Development and validation of a modular construction risk intelligence platform - ON-1133
Genre de projet: InnovationDiscipline(s) souhaitée(s): Génie - informatique / électrique, Génie, Informatique, Sciences mathématiques
Entreprise: ModuRisk Inc.
Durée du projet: 4 à 6 mois
Date souhaitée de début: Dès que possible
Langue exigée: Anglais
Emplacement(s): ON, Canada
Nombre de postes: 1
Niveau de scolarité désiré: MaîtriseDoctorat
Ouvert aux candidatures de personnes inscrites à un établissement à l’extérieur du Canada: No
Au sujet de l’entreprise:
ModuRisk is envisioned as the world’s first risk intelligence platform dedicated to industrialized construction methods. Through a well-designed SAAS, ModuRisk will being together developers, factories, lenders, insurers and other actors that typically work together in construction.
Collaborative risk management will unlock economies of scale that are only possible in a high risk business like contstruction, through effective shared accountability for risk management.
ModuRisk will provide the tools, playbook and support required for adoption of this framework.
It is an early stage startup that is currently focused on building a pilot suitable MVP and testing for market acceptance.
Veuillez décrire le projet.:
ModuRisk is developing Canada’s first risk management platform purpose-built for modular and industrialized construction. The company’s goal is to provide a standardized framework. Similar to a “credit score” in finance, that helps governments, lenders, developers, and factories make more informed decisions about modular housing projects. By making risks visible, quantifiable, and comparable across projects, ModuRisk seeks to accelerate investment and confidence in this critical housing delivery method.
This project is an innovation initiative focused on advancing ModuRisk’s software platform and data model. The candidate will contribute to the development of an interactive risk assessment tool that integrates (1) a structured risk register covering the full lifecycle of modular construction projects, and (2) scoring algorithms that quantify risk exposure at each project stage. Tasks may include data structuring, user interface design support, literature review of modular construction risks, and contributing to the development of mitigation recommendation frameworks using AI-driven methods.

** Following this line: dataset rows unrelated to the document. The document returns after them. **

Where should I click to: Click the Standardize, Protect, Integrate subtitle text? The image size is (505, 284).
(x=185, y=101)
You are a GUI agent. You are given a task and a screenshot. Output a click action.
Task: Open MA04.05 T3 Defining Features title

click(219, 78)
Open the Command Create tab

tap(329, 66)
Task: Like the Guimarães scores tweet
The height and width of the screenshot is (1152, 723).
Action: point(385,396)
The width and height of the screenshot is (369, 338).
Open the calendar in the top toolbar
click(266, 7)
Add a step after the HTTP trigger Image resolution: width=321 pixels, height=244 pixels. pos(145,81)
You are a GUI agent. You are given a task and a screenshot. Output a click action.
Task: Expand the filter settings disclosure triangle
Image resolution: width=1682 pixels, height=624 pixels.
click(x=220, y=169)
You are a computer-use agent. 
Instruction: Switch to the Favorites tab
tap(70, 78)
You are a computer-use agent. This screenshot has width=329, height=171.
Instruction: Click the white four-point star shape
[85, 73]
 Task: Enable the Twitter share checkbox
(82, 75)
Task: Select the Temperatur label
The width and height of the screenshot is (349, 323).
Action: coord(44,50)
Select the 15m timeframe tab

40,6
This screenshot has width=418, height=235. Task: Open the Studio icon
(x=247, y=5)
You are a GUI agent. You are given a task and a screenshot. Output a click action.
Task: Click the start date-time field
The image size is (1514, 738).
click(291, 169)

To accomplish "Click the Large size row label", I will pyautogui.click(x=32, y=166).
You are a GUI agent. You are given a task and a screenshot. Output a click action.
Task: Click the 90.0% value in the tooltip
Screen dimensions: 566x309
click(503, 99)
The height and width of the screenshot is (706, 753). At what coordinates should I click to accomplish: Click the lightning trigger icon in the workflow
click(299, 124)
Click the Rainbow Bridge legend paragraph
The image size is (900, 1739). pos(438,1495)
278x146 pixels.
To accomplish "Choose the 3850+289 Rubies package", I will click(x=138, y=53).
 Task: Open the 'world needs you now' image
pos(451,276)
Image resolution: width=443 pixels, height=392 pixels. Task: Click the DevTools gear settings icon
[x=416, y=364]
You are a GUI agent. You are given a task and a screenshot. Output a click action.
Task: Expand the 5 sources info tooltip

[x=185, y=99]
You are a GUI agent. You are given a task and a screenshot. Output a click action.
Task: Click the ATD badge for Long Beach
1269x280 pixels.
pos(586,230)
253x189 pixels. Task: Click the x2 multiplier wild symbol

Methodologically, the project will combine applied research (review of modular construction case studies, industry best practices, and risk frameworks from adjacent industries) with technical development (supporting digital prototyping, data visualization, and scoring logic implementation). The candidate will also help refine ModuRisk’s innovation model, exploring how standardized risk assessment can be used to align stakeholders - factories, developers, shippers, lenders, and government, around a shared view of modular project risks.
The expected outcome is a more robust, evidence-based foundation for ModuRisk’s platform, supporting its pilot deployment with real industry partners. The project will give the candidate exposure to cutting-edge applications of risk management, data-driven construction innovation, and the scaling of modular housing in Canada.
Expertise ou compétences exigées:
The ideal candidate should have a strong foundation in data analysis, risk modeling, and digital tool development. Specific skills include:
Data structuring and analysis: Ability to work with Excel, Python, or R for organizing datasets, building scoring frameworks, and conducting sensitivity analysis.
Software and prototyping: Familiarity with front-end development (React, JavaScript) or low-code platforms to support early-stage prototyping of the ModuRisk tool.
Research skills: Experience conducting literature reviews, synthesizing findings, and applying frameworks from construction, finance, or risk management.
Communication skills: Ability to clearly document methodologies, findings, and insights for both technical and non-technical audiences.
Assets (optional):
Knowledge of construction management, modular/offsite construction, or prefabrication methods.
Exposure to risk assessment frameworks (e.g., FMEA, 5×5 risk matrices, credit risk models).
Experience with data visualization tools such as Tableau, Power BI, or D3.js.
Interest in applying AI/ML methods (e.g., natural language processing for risk mitigation suggestions).
This project is well-suited for a graduate student with an interdisciplinary background, combining technical competence in data/software with curiosity about how digital innovation can transform construction and housing delivery.